Purana text in Hinduism

Brihada Vishnu Purana (Sanskrit: बृहद विष्णु पुराण) also known as Brihat Vishnu Purana (Romanised: Bṛhat Viṣṇu Purāṇa) or Vrihadda Vishnu Purana is a Sanskrit religious text in the tradition of Hinduism dedicated to the Lord Vishnu.

== Etymology ==
The word "Brihada" or romanised form "Bṛhat" is an adjective which means large or great. Thus the literal meaning of the text "Brihada Vishnu Purana" or "Bṛhat Viṣṇu Purāṇa" is "Larger Vishnu Purana".

== Description ==
In the text Brihada Vishnu Purana, the Vedic sage Parashara is the Guru as well as speaker of the text and the sage Maitreya is the disciple as well as the listener of the text.
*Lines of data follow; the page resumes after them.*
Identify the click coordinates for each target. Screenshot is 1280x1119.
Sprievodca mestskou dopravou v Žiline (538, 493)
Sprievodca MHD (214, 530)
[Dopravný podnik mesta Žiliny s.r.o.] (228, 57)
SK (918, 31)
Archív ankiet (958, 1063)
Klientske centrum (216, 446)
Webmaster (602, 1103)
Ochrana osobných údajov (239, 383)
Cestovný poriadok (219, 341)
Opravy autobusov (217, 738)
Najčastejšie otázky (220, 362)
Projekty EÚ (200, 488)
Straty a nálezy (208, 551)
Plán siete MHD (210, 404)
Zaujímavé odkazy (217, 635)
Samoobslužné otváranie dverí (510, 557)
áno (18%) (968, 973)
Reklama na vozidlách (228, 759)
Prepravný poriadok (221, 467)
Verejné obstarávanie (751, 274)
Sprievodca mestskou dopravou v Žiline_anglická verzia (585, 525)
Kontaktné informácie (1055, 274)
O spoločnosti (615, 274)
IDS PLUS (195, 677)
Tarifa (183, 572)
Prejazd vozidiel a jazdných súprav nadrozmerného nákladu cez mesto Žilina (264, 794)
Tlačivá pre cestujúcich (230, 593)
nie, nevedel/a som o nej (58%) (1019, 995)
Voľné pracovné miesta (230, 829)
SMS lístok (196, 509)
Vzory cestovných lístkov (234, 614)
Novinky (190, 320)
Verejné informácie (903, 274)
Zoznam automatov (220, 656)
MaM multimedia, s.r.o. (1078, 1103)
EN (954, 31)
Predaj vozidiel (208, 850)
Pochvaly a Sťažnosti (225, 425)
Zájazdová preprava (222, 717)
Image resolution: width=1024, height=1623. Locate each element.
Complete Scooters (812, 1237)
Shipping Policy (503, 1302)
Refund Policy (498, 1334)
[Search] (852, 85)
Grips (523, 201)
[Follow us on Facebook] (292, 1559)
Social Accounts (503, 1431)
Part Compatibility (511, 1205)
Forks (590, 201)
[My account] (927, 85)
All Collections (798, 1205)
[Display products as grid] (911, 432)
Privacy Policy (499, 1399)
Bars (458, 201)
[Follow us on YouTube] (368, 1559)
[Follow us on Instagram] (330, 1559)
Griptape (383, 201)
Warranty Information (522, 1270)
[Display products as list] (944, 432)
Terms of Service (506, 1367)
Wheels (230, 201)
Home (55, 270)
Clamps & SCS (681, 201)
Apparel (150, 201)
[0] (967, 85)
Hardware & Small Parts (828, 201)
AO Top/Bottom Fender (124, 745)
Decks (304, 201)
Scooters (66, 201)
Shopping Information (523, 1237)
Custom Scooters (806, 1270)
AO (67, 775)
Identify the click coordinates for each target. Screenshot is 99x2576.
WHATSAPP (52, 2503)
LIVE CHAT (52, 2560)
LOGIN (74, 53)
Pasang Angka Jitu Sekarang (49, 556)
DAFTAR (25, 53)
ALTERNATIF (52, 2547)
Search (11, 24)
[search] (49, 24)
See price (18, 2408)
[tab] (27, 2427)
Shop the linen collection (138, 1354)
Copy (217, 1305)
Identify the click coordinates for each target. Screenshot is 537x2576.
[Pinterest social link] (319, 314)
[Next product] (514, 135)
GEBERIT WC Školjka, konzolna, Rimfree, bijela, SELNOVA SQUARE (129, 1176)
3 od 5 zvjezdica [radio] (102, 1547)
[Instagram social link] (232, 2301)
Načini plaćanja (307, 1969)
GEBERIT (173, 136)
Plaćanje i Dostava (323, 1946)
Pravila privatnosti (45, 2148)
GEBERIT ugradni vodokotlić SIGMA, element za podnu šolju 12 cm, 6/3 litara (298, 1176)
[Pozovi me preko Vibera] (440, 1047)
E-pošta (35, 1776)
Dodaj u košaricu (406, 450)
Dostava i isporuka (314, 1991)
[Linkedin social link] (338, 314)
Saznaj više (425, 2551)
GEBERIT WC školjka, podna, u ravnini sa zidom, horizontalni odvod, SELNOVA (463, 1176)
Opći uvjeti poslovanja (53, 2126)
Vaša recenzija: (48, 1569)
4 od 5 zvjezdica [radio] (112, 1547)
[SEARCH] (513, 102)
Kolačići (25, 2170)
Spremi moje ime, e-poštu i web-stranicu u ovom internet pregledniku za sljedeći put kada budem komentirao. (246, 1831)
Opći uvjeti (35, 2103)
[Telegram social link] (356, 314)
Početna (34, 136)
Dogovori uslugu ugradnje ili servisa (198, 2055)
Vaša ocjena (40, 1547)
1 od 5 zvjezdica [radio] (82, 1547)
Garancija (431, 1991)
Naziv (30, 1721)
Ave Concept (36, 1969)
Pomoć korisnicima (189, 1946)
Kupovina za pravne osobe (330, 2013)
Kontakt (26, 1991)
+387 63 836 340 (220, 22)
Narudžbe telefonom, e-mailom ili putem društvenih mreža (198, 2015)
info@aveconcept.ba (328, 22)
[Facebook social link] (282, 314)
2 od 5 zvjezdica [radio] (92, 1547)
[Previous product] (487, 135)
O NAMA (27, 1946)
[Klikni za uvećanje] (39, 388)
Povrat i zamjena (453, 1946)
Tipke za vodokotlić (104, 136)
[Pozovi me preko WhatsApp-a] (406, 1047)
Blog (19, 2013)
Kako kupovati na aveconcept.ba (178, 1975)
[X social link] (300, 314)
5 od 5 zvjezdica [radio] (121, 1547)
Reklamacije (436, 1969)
It is said that the original text of the Brihada Vishnu Purana has been lost. The information about the Brihada Vishnu Purana is found from the references of the other Hindu texts available. According to the author Dharmanath Sharma of the text Brihadvishnupuranie Mithila Mahatmya, the information of the entire Brihad Vishnu Purana is nowhere available. It is said that only the Mithila Mahatmya part of the text Brihada Vishnu Purana is available and preserved. It was later translated in Maithili, Hindi and Nepali languages.

Vijayakanta Mishra in his text "Cultural Heritage of Mithila" mentioned the text Brihada Vishnu Purana which provides the twelve names of the ancient Mithila.

In the texts Ekamra-Purana and Laghubhāgavatāmṛta, the Brihada Vishnu Purana is mentioned as Brihad-Vaishnava in the list of Upaparanas. According to scholars, Brihada Vishnu Purana is the literature of Vaishnava. The Indian scholar Hemādri in his encyclopaedic text Caturvargacintāmaṇi mentioned that the text Brihada Vishnu Purana might had been written not later than 1000 AD.